**Directions:** Produce again, without any change, the lines running from the one with "The width and height of the screenshot is (2072, 1294)." through the final line of the data below, and only those.
BEGIN Data excerpts
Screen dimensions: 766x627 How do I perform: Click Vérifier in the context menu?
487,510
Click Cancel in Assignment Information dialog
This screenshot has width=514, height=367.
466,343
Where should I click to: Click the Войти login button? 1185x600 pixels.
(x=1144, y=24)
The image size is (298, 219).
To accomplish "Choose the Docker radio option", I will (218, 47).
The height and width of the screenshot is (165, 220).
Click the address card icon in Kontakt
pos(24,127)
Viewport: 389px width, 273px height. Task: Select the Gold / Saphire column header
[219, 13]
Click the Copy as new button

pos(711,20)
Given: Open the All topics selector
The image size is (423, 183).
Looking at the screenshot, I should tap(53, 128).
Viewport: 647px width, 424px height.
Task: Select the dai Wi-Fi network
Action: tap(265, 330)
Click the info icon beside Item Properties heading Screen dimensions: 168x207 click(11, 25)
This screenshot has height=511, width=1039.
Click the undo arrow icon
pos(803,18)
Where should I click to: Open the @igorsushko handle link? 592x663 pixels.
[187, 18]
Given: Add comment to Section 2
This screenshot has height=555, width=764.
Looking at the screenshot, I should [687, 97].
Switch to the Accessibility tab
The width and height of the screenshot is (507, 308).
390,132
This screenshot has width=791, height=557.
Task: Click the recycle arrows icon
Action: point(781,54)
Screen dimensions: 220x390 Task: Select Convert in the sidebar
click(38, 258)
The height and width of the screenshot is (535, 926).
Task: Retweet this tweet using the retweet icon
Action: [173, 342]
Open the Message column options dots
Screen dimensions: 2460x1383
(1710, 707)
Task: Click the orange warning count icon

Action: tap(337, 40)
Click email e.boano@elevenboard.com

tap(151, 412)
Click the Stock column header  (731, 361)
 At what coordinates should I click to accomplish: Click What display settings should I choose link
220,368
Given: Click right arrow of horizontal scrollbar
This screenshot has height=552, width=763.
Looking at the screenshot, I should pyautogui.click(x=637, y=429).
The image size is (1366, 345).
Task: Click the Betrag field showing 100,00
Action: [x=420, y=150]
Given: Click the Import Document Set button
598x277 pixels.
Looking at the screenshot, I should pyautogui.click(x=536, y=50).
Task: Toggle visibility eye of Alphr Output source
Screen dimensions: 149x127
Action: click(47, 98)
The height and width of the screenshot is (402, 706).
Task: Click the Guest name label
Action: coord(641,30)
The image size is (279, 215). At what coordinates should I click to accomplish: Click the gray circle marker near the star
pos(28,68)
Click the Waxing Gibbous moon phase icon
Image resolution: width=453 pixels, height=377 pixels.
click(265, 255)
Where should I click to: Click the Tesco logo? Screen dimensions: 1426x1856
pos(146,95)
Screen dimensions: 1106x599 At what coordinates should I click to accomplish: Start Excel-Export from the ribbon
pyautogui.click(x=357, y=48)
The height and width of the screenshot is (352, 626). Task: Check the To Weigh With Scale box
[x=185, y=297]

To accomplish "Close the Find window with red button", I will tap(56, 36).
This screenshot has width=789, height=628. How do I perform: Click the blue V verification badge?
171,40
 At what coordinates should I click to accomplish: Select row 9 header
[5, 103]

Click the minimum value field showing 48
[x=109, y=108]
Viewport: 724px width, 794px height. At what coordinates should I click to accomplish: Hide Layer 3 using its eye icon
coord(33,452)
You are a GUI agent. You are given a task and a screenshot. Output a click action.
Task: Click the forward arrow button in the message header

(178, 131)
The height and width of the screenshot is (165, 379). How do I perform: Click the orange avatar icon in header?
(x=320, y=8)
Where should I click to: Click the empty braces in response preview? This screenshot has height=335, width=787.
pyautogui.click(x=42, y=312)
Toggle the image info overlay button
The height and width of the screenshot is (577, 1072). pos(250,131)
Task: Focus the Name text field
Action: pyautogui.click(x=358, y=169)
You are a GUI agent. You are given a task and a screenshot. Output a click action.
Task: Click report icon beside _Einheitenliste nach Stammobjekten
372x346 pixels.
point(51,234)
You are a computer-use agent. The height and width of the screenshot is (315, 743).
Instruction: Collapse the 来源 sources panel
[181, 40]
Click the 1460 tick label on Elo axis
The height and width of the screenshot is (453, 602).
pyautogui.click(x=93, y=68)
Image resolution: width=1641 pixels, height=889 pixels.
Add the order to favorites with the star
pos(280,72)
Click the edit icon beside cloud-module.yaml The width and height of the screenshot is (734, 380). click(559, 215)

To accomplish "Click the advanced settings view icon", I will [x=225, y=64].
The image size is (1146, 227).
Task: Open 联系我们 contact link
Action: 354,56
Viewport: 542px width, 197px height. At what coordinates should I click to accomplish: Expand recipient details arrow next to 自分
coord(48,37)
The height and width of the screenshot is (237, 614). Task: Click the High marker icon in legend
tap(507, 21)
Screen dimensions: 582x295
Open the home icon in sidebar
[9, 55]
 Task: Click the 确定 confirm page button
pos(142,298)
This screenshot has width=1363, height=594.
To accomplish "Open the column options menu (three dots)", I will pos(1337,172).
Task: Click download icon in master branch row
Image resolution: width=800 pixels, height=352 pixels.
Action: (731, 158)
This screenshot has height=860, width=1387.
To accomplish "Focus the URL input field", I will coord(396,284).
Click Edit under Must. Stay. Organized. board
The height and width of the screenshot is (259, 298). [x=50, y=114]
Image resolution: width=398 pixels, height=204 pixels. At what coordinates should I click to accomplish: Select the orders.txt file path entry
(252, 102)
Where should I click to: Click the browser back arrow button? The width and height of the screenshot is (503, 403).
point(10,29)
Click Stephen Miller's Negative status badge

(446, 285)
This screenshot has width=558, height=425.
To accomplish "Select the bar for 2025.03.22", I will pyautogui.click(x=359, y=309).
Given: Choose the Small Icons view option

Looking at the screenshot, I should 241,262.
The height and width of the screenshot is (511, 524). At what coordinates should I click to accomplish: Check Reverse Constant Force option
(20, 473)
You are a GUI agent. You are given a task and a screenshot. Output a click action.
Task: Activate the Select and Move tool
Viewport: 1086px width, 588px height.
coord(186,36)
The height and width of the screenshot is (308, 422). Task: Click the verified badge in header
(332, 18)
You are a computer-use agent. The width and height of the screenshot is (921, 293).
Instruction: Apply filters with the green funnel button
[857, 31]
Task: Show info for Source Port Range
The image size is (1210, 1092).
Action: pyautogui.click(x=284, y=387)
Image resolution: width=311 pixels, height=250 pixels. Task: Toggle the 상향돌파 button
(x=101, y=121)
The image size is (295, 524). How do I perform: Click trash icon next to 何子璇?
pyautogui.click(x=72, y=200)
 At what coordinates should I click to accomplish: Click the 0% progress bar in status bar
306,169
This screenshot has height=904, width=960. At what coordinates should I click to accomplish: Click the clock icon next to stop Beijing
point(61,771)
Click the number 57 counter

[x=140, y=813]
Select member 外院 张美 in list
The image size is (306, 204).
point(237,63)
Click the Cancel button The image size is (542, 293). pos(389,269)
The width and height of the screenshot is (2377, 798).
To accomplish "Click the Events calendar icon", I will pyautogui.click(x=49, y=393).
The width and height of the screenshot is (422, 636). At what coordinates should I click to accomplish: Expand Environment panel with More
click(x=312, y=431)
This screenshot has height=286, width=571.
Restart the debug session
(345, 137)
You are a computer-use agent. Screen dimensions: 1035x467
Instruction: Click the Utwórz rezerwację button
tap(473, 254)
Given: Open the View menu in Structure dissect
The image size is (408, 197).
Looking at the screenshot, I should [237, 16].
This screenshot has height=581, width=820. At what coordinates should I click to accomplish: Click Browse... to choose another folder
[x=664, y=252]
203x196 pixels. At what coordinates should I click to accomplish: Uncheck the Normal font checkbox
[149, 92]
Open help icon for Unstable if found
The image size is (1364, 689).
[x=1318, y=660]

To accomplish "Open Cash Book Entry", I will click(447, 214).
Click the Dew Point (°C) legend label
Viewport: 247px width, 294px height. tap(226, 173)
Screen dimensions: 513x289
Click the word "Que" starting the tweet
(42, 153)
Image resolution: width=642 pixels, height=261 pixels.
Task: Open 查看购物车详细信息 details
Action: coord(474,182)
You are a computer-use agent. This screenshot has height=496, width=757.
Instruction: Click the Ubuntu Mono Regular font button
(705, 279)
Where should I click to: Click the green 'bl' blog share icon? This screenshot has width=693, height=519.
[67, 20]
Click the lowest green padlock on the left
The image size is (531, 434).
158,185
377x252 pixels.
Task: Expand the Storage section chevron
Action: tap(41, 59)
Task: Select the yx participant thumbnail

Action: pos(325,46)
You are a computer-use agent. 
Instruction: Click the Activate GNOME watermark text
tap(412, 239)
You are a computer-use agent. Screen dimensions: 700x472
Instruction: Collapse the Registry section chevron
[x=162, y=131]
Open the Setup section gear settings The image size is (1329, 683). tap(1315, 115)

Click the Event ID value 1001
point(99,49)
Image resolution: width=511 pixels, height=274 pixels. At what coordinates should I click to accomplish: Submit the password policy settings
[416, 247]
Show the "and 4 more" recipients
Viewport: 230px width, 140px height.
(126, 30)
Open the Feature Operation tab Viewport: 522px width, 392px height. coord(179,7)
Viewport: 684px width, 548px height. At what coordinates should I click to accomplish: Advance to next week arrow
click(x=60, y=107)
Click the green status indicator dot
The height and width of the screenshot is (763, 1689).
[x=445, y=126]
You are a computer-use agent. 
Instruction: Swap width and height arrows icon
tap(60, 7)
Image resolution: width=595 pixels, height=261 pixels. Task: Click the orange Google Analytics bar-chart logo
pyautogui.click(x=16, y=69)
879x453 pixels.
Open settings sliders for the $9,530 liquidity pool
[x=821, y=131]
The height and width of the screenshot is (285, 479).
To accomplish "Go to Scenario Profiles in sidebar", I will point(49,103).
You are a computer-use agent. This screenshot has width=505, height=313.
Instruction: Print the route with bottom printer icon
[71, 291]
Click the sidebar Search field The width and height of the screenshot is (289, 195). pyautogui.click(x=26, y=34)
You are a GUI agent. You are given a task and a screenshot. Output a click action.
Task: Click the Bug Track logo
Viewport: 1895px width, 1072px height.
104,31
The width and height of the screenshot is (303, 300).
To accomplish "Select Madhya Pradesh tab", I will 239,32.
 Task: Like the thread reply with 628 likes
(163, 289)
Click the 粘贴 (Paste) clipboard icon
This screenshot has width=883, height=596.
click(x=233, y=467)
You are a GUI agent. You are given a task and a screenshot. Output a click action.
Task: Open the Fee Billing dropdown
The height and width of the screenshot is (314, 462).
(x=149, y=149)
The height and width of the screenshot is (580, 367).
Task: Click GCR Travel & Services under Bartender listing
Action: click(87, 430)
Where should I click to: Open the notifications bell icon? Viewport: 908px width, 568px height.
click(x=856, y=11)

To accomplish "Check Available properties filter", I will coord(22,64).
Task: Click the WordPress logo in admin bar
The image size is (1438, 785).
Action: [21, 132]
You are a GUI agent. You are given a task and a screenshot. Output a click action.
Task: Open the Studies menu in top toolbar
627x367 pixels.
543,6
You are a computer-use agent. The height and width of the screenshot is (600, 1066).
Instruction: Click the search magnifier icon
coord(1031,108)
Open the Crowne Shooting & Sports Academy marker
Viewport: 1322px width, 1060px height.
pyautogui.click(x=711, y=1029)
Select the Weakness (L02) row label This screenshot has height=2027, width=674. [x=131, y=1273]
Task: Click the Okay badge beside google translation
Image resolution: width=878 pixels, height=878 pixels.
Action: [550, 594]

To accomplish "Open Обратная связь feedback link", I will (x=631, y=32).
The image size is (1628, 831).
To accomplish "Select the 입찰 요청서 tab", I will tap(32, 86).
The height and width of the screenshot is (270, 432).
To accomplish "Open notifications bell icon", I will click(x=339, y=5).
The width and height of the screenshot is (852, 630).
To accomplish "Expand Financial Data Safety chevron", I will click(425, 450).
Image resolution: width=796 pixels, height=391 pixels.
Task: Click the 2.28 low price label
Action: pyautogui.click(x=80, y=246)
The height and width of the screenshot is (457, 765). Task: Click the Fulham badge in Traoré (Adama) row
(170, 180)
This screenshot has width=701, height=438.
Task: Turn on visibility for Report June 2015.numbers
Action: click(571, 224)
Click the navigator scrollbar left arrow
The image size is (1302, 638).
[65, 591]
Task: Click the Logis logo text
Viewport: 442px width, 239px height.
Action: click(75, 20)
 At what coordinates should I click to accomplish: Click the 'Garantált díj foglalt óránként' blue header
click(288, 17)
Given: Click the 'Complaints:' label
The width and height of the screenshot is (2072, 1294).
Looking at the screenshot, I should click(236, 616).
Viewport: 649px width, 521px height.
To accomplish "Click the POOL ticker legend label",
END Data excerpts
**Solution for this problem:**
The width and height of the screenshot is (2072, 1294).
Looking at the screenshot, I should click(236, 616).
Viewport: 649px width, 521px height.
To accomplish "Click the POOL ticker legend label",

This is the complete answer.